Esse é o ponto político mais relevante da fala de Requião Filho.

Ele sabe que não basta ter sobrenome, oposição e memória de governo. Precisa virar polo de convergência. Por isso, tenta costurar uma chapa que fale com a esquerda tradicional, com setores de centro e com partidos médios interessados em entrar numa disputa competitiva contra o bloco governista e contra o bolsonarismo paranaense.

No conteúdo, o pedetista procura vestir a candidatura com propostas de fácil tradução para o eleitor.

A principal é a energia. Requião Filho atacou a privatização da Companhia Paranaense de Energia (Copel), disse que a empresa passou a cobrar caro e entregar mal, falou em possível reversão do processo e defendeu a estatal como instrumento de desenvolvimento, com energia mais barata para agro, indústria e pequenos negócios.

Ele também tentou colar sua imagem a uma agenda de produção e logística.

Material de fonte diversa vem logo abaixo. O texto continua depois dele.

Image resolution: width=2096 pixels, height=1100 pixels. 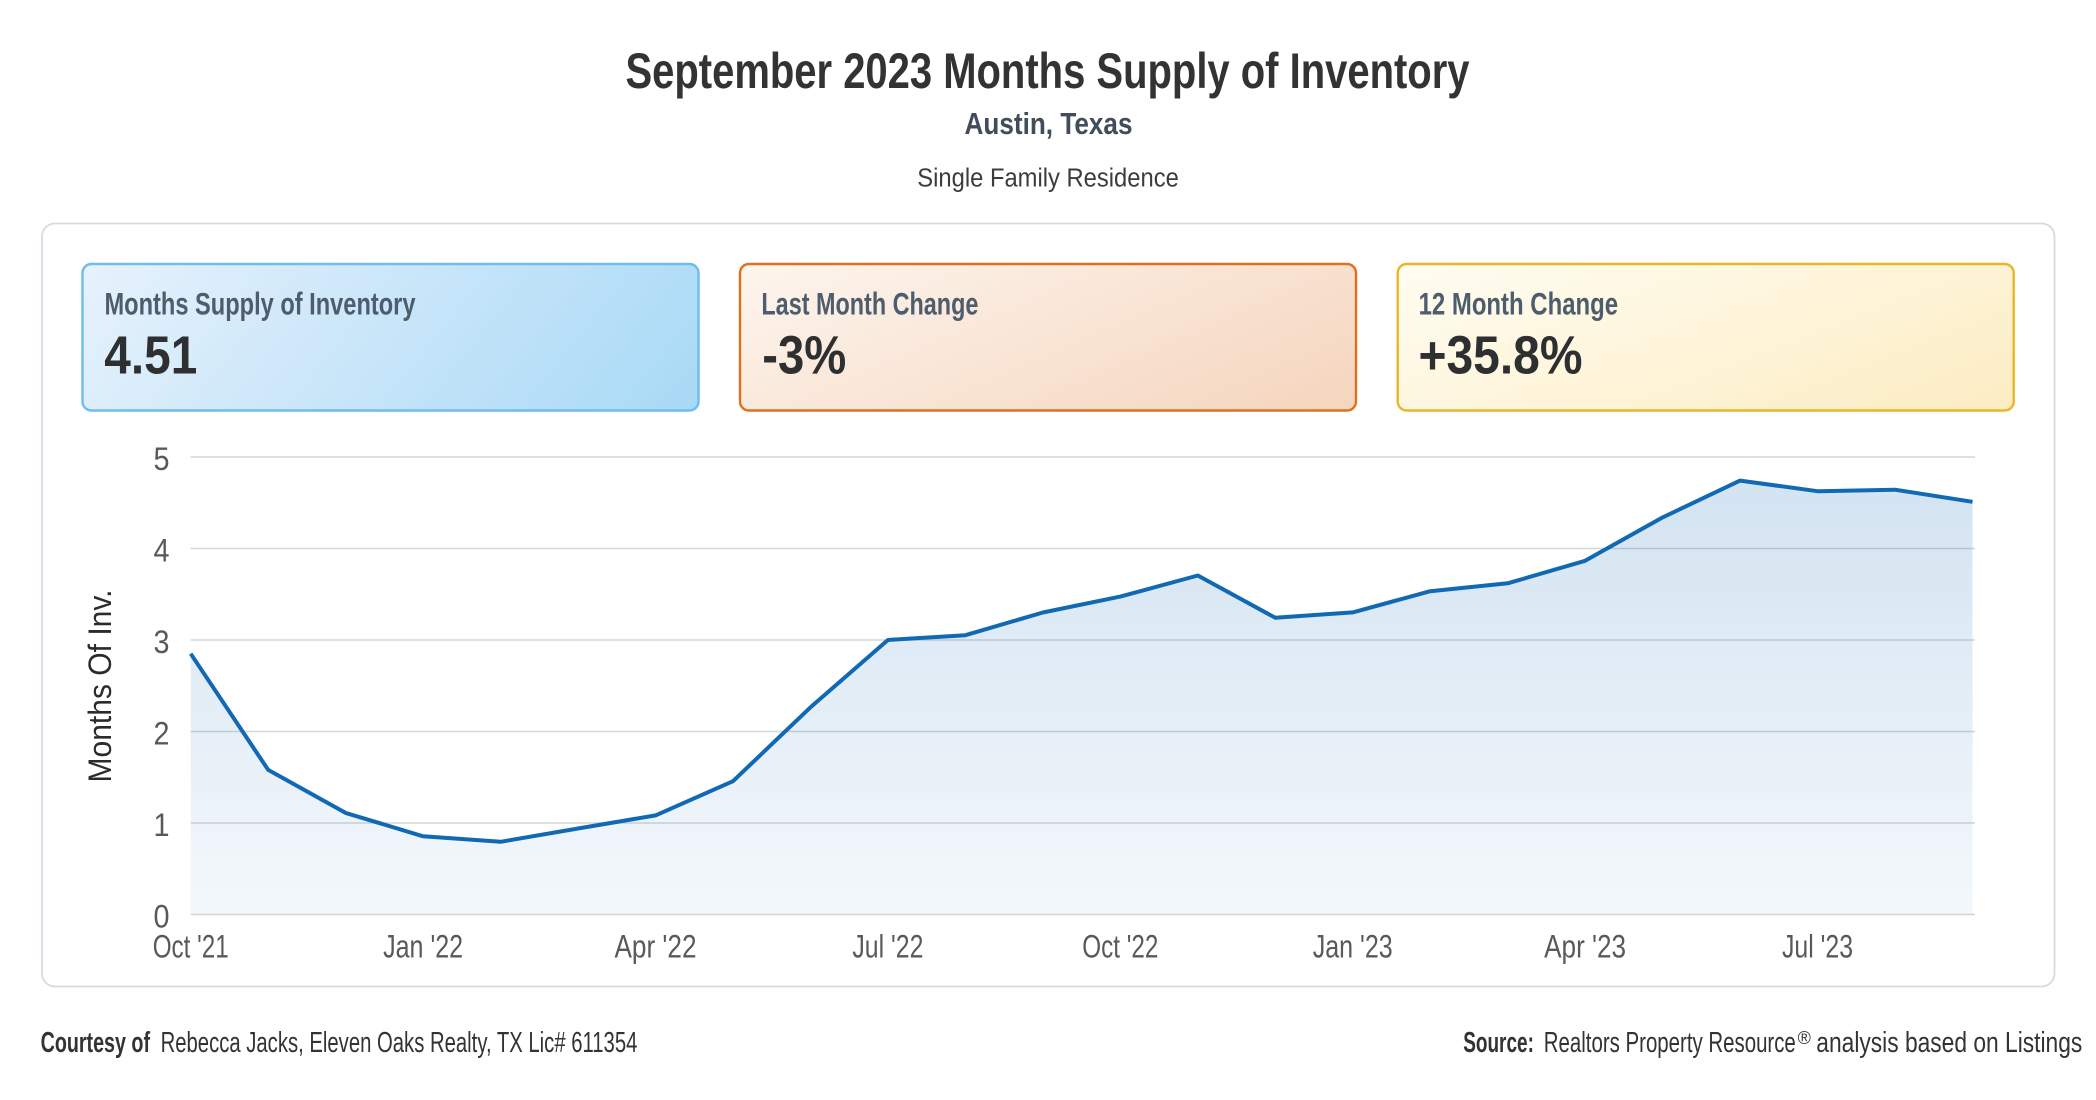 I want to click on svg-text: Oct '22, so click(x=1120, y=947).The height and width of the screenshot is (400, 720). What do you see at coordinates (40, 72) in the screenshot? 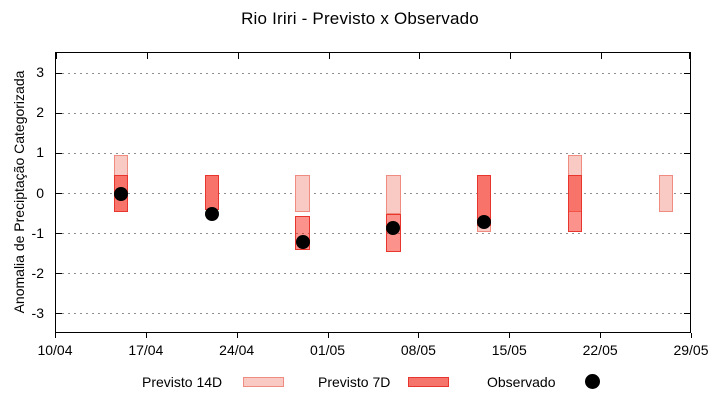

Na entrevista, defendeu ampliação de ferrovias, novos ramais, hidrovia no Oeste, contornos urbanos e obras viárias para desafogar o acesso a Paranaguá. A crítica é direta: o Paraná cresce, mas a infraestrutura não acompanha. Sem logística, disse ele, a produção para na estrada.

Na economia, o pedetista mirou o pequeno empresário.

Requião Filho afirmou que pretende zerar o Imposto sobre Circulação de Mercadorias e Serviços (ICMS) das micro e pequenas empresas até 2033, sob o argumento de trocar imposto por emprego. É uma tentativa clara de romper a caricatura que a direita costuma colar na oposição e disputar o eleitor que trabalha, empreende e paga conta no fim do mês.

Há ainda um dado de método na fala do pré-candidato.

Quando foi provocado sobre a velha guerra entre esquerda e direita, ele tentou puxar a conversa para energia, estrada, frete, escola e emprego. Não é detalhe. É uma escolha de campanha. Requião Filho parece ter entendido que, para crescer no Paraná, precisa falar menos para a bolha e mais para o bolso, a produção e os serviços públicos.

A incógnita está na amplitude dessa frente.

Se conseguir fechar a Federação Brasil da Esperança, a federação PSOL-Rede, a federação Solidariedade-PRD, o Avante e ainda atrair o PSB para a vice, o pedetista deixará de ser apenas um nome competitivo da oposição e passará a ser um candidato com lastro partidário, palanque mais largo e tempo no horário eleitoral para enfrentar duas máquinas, a do governo e a do campo bolsonarista.

Em resumo, Requião Filho tenta vender a ideia de que sua candidatura tem o que falta aos adversários: eixo, programa e rumo. Resta saber se essa promessa de coalizão sairá do papel antes que o eleitor decida quem, de fato, tem condições de disputar o Paraná pra valer.